En ese contexto, una de las voces más fuertes del ambiente riverplatense fue la de Óscar Ruggeri, quien no dudó en señalar a los referentes del plantel. En su intervención en F90 (ESPN), el ex defensor fue tajante: "A los pibes hay que dejarlos de lado en estos momentos. Es hora de que pongan la cara los más grandes".
El "Cabezón" hizo especial hincapié en la responsabilidad de los líderes y reclamó presencia y carácter en el vestuario. También describió el clima de tensión que se vivió en el estadio: "La canción de ‘jugadores…’ es la peor que vos escuchás en la cancha y es una puteada para todos, también se lleva puesto al DT", advirtió, incluyendo al propio Gallardo en su análisis.
La comparación con etapas pasadas no tardó en aparecer. Ruggeri recordó la severidad con la que fue juzgado Martín Demichelis, antecesor del Muñeco: "A Demichelis por mucho menos lo querían matar. Un partido como el de este domingo, si no es porque es Gallardo, es para que se vaya", lanzó el ex zaguero.
A pesar de que su presente en el Clausura y la Tabla Anual se haya complicado, sobre todo considerando la clasificación a la próxima Copa Libertadores 2026, a River aún le queda una carta muy valiosa: la Copa Argentina. El Millonario enfrentará a Independiente Rivadavia por un lugar en la final y una posible clasificación directa a la próxima edición del certamen continental.

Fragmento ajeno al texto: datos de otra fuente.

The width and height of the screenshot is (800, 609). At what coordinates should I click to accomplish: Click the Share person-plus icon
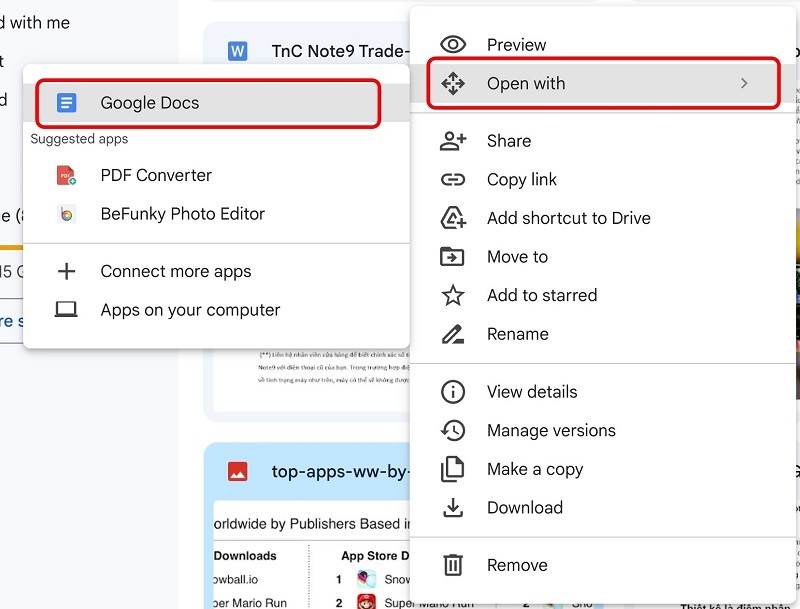pyautogui.click(x=453, y=141)
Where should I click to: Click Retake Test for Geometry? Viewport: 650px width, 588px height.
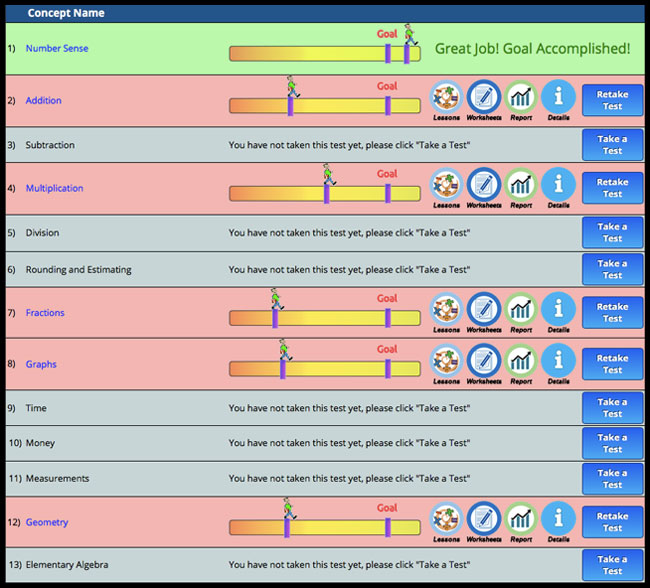coord(612,522)
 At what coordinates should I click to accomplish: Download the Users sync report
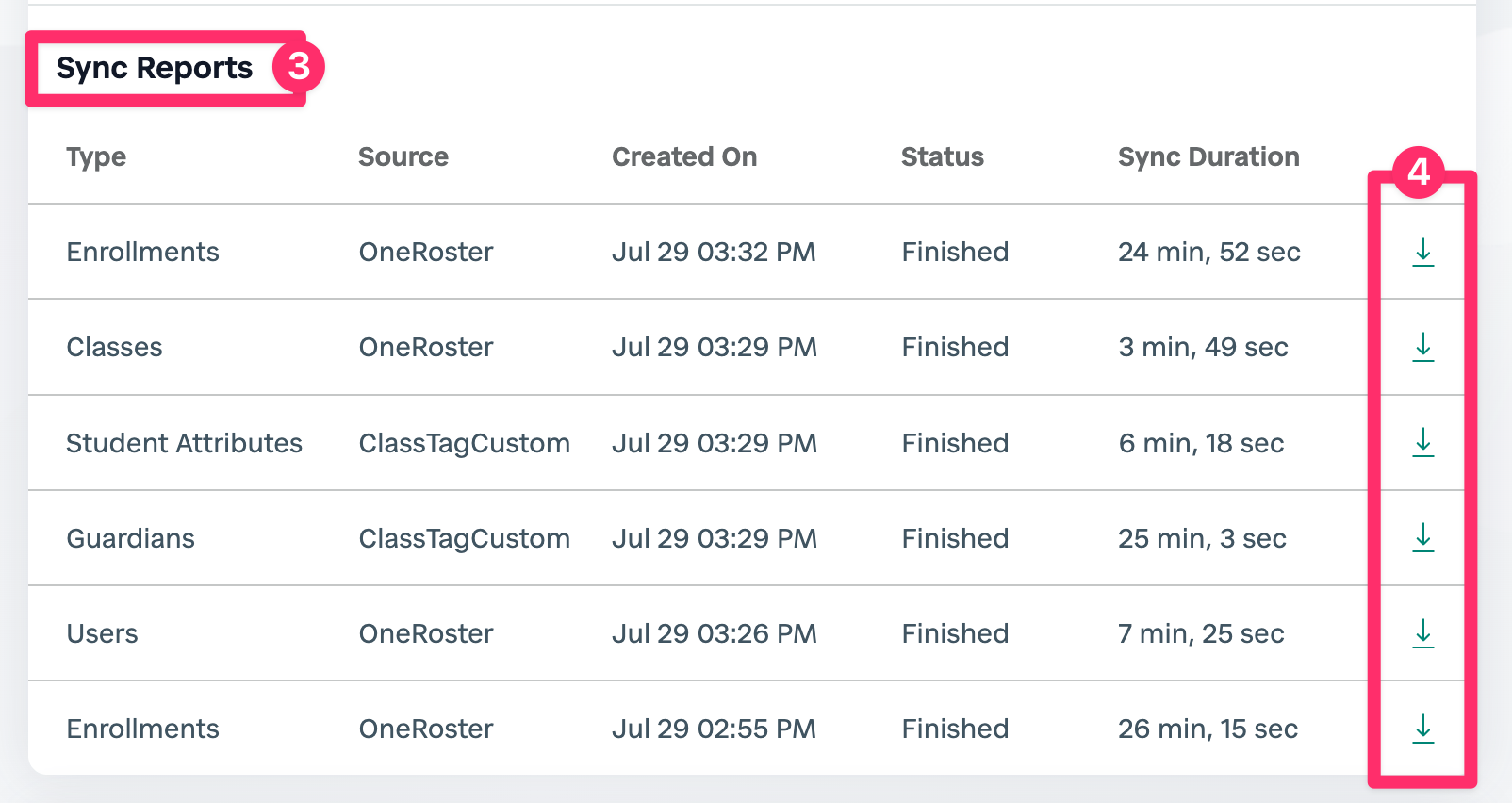click(x=1422, y=633)
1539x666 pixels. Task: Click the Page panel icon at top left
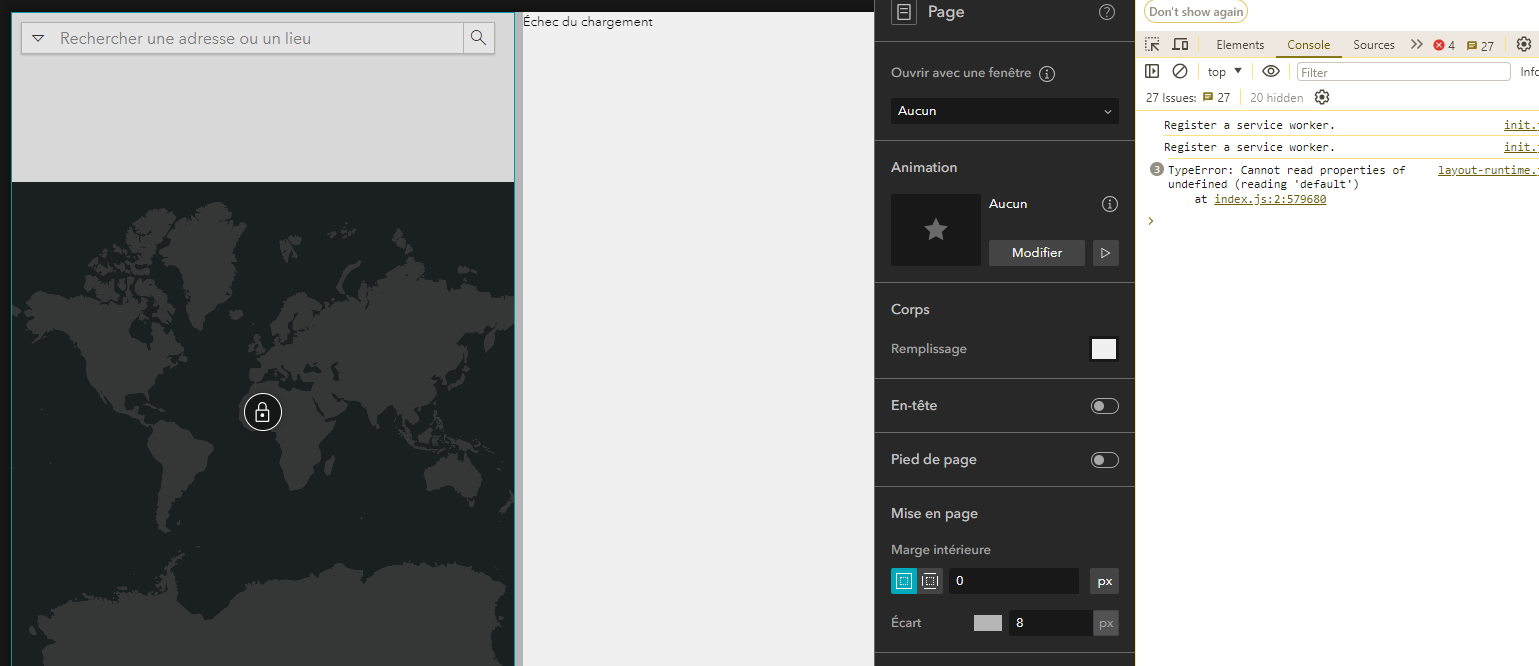pyautogui.click(x=903, y=12)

River apunta a ganar la Copa Argentina
En un club acostumbrado a convivir con la exigencia, la derrota ante Sarmiento no solo sumó un nuevo golpe deportivo, sino que dejó al descubierto una fractura interna. Y en medio de la tormenta, la advertencia de Ruggeri resuena con fuerza: en River, los referentes ya no pueden esconderse.